I'm a retired, single woman of a certain age who is considering moving to Barcelona next spring. I'm planning on staying a year or so. Renting a flat would be my choice over buying a place. 
I would like to hear from any women who are 'living the dream' of moving to Spain on your own. Do you have any advice, tips? 
I'd appreciate hearing from any of you about your experiences, information, etc.
Thanks,
Edie


----------



## xabiaxica (Jun 23, 2009)

EdieC said:


> I'm a retired, single woman of a certain age who is considering moving to Barcelona next spring. I'm planning on staying a year or so. Renting a flat would be my choice over buying a place.
> I would like to hear from any women who are 'living the dream' of moving to Spain on your own. Do you have any advice, tips?
> I'd appreciate hearing from any of you about your experiences, information, etc.
> Thanks,
> Edie



there are a few women on this forum who have done just that - one just a few months ago, Expat Forum For People Moving Overseas And Living Abroad - View Profile: carolleb

take a look at her posts 

she was in a different position though, in that she is from the UK & didn't have visa issues

have you checked out the visa situation for a non-EU citizen?


----------



## EdieC (Aug 24, 2013)

Thanks xabiachica. I haven't checked out how to deal with the visa thing yet. I do know that I'm only allowed to stay 90 days and have thought that I'd (maybe) divide my time between Spain and France to keep ahead of the immigrates! Possible?
What I really would like to know is how do single women manage to find friends in a strange new world? I would know absolutely no one in Spain but I do make friends easily which is a bonus but I don't want to be part of the bar/nightclub scene either. Been there; done that. Not that I have a problem with throwing a glass or two of vino down my neck but I just prefer quieter pastimes now!!


----------



## xabiaxica (Jun 23, 2009)

EdieC said:


> Thanks xabiachica. I haven't checked out how to deal with the visa thing yet. I do know that I'm only allowed to stay 90 days and have thought that I'd (maybe) divide my time between Spain and France to keep ahead of the immigrates! Possible?
> What I really would like to know is how do single women manage to find friends in a strange new world? I would know absolutely no one in Spain but I do make friends easily which is a bonus but I don't want to be part of the bar/nightclub scene either. Been there; done that. Not that I have a problem with throwing a glass or two of vino down my neck but I just prefer quieter pastimes now!!

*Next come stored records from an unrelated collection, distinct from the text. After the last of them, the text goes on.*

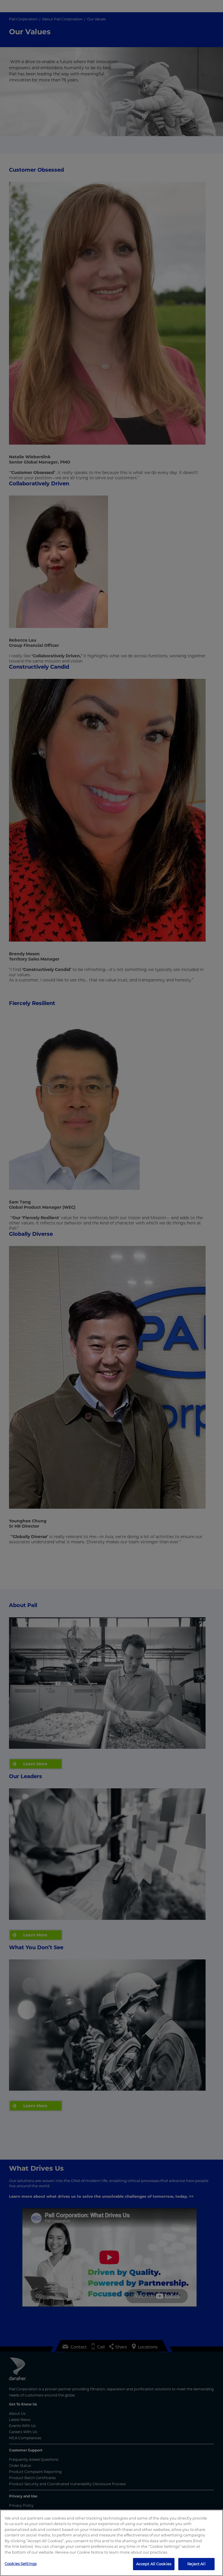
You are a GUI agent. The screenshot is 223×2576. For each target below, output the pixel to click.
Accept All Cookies (153, 2563)
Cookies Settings (21, 2563)
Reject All (196, 2563)
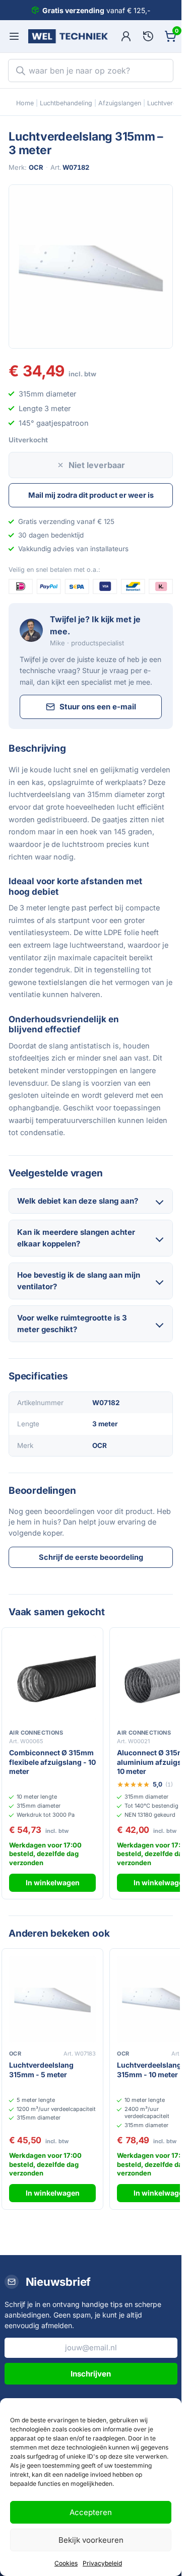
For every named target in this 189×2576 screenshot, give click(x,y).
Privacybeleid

hmm - France & Spain won't do it I'm afraid 

you're only allowed 90 days out of every 180 in the entire Schengen zone - Spain & France are both included - so you could spend just 90 days, here, then you'd have to leave the zone completely for 90 days before returning


visa issue aside (which you really MUST look into though, before you get too excited imo) what you want to do is totally do-able - there are lots of single women of a certain age in my town - a lot join the U3A


----------



## EdieC (Aug 24, 2013)

What a newbie I am, eh? Guess I'd better do some investigating on the visa thing or I'll be chucked out of the country and I sure don't want that. Thanks for the warning xabiachica.


----------